Insights and intriguing speculations from a neurologist whose patients provide him with unusual opportunities to explore the...
PHANTOMS IN THE BRAIN: Probing the Mysteries of the Human Mind
by ‧RELEASE DATE: Sept. 2, 1998
Insights and intriguing speculations from a neurologist whose patients provide him with unusual opportunities to explore the brain. Ramachandran's present volume began as a Decade of the Brain lecture given three years ago at the annual meeting of the Society for Neuroscience. With the help of New York Times writer Blakeslee, he has expanded that address to scientists into a work of popular science for the general reader. He introduces patients with strange, sometimes extraordinary, symptoms--a man who experiences orgasms in an amputated, or phantom, foot; a woman who is convinced that her own arm must belong to her brother; stroke victims who insist they can move their paralyzed limbs; an accident survivor who believes that his parents are imposters; perfectly sane men and women with hallucinations of animals, objects, even cartoons--and then offers his ideas about what is going on in the patient's brain that would explain such symptoms.

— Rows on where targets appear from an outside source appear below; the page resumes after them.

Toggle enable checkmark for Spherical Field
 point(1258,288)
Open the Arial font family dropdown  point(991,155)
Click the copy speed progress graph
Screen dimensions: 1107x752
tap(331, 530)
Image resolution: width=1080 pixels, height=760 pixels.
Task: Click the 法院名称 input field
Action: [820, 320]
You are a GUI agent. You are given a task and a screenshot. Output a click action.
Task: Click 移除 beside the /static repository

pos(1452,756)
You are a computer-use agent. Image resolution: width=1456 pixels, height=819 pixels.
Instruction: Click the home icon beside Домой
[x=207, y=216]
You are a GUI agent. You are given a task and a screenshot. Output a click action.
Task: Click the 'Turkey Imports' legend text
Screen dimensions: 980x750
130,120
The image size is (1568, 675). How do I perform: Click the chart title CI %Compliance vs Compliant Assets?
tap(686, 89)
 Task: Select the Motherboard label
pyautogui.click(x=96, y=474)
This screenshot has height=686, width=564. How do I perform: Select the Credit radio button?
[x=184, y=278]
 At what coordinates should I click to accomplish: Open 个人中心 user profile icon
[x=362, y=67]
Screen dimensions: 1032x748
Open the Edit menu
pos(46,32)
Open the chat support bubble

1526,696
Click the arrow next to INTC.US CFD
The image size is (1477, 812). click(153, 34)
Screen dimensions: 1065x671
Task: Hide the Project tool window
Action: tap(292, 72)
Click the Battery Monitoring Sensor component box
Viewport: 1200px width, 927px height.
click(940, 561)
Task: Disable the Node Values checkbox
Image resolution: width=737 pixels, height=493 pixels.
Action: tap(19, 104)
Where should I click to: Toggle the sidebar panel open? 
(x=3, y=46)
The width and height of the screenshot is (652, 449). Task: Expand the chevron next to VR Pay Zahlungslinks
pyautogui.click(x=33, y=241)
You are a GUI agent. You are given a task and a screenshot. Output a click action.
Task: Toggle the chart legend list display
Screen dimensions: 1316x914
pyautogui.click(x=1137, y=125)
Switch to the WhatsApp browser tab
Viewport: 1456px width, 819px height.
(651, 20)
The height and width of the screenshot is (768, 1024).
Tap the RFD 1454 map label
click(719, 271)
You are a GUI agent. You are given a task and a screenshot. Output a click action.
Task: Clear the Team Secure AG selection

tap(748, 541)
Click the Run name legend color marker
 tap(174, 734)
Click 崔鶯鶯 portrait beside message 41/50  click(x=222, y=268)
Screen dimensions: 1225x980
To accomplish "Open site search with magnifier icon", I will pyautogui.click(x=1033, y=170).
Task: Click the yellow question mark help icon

Often he devises ingenious experiments involving mirrors, gloves, and helpful graduate students to test his ideas. The results are a new understanding of how information from different senses interacts and how the brain forms new connections and updates its model of reality in response to new sensory inputs. The wide-ranging Ramachandran also looks into the brain for clues about the mystery of autistic savants, human laughter, multiple personality disorder, religious experiences, and the very nature of the self. Besides informative drawings and images of the human brain, the text contains numerous illustrations demonstrating optical phenomena that demand reader involvement. Ramachandran, who likens himself to a sleuth and has boundless curiosity, leads readers on a riveting trail of detection.